Pemimpin Cabang Perum Bulog Tulungagung, Yanas Hadi Kurniawan, memastikan stok beras di Gudang Bence cukup untuk memenuhi kebutuhan hingga 12 bulan ke depan.
“Total stok beras di Blitar mencapai 30.000 ton, sementara di tingkat cabang Tulungagung tersedia 65.000 ton. Bahkan sebagian surplus sudah dikirim untuk pemerataan stok nasional, termasuk ke Papua,” ujar Yanas.
Selain beras, TPID juga memantau stok jagung yang menjadi komponen utama pakan ternak ayam. Kabupaten Blitar tercatat mampu memproduksi 1.000 hingga 1.500 ton jagung per hari, sehingga kebutuhan sektor peternakan dipastikan tetap stabil.
Di Gudang PT Enam Sembilan Benih, rombongan juga meninjau teknologi pembenihan jagung modern asal Jerman yang digunakan untuk menjaga kualitas benih dan meningkatkan produktivitas petani.

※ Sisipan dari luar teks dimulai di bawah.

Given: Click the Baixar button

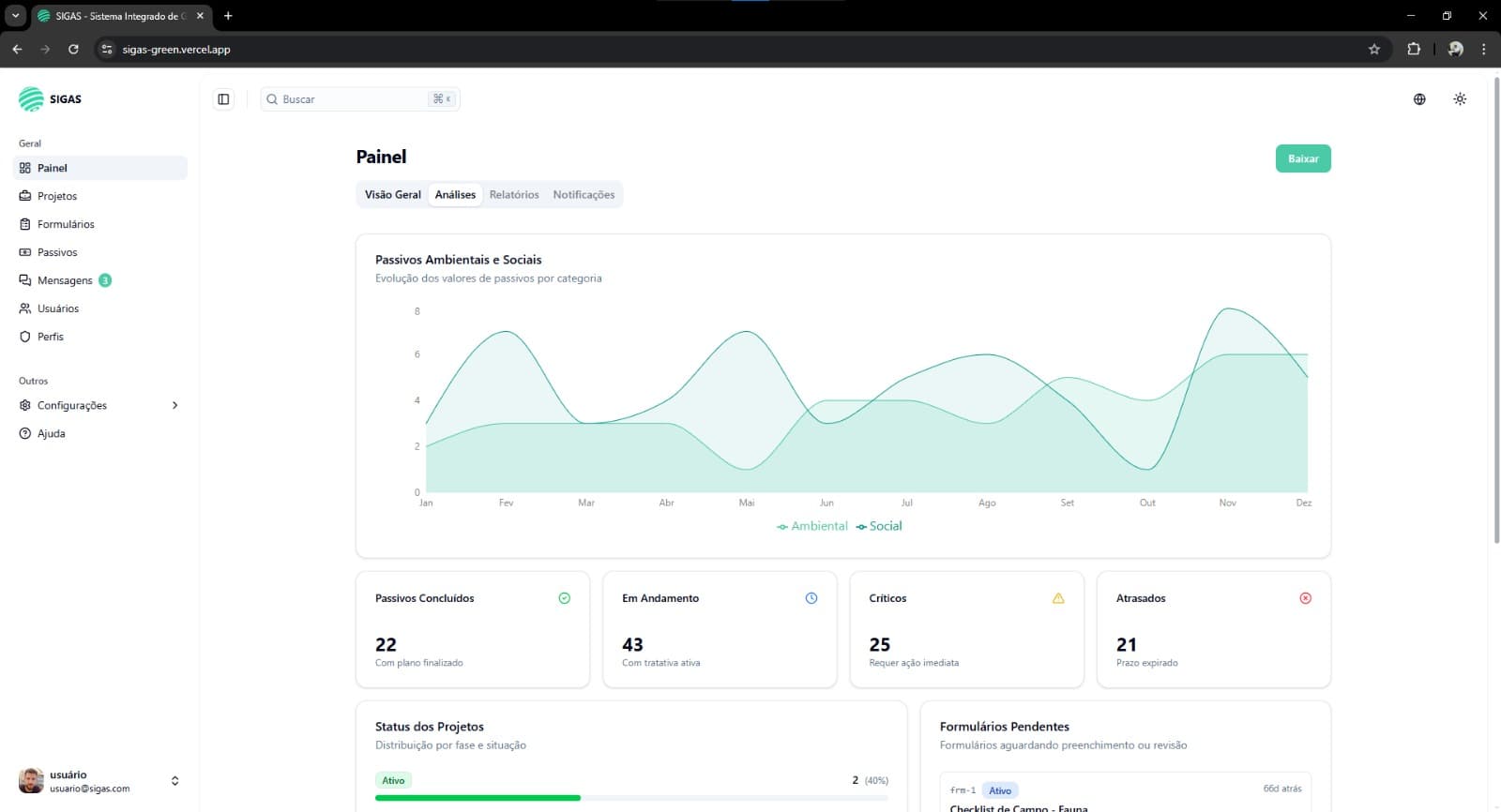Looking at the screenshot, I should (1302, 158).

Saat ini, stok jagung di Blitar tercatat mencapai 9.500 ton. Kondisi itu menjadi penyangga penting bagi kestabilan sektor pangan dan peternakan.
Meski stok dinyatakan aman, Pemkab Blitar tetap menyiagakan Cadangan Beras Pemerintah (CBP) sebanyak 45 ton untuk intervensi darurat jika sewaktu-waktu terjadi gangguan distribusi atau lonjakan kebutuhan masyarakat.
Bupati Blitar menegaskan, langkah ini menjadi bagian dari strategi pemerintah menjaga stabilitas harga dan menjamin masyarakat tetap mendapatkan akses pangan yang cukup di tengah ancaman cuaca ekstrem.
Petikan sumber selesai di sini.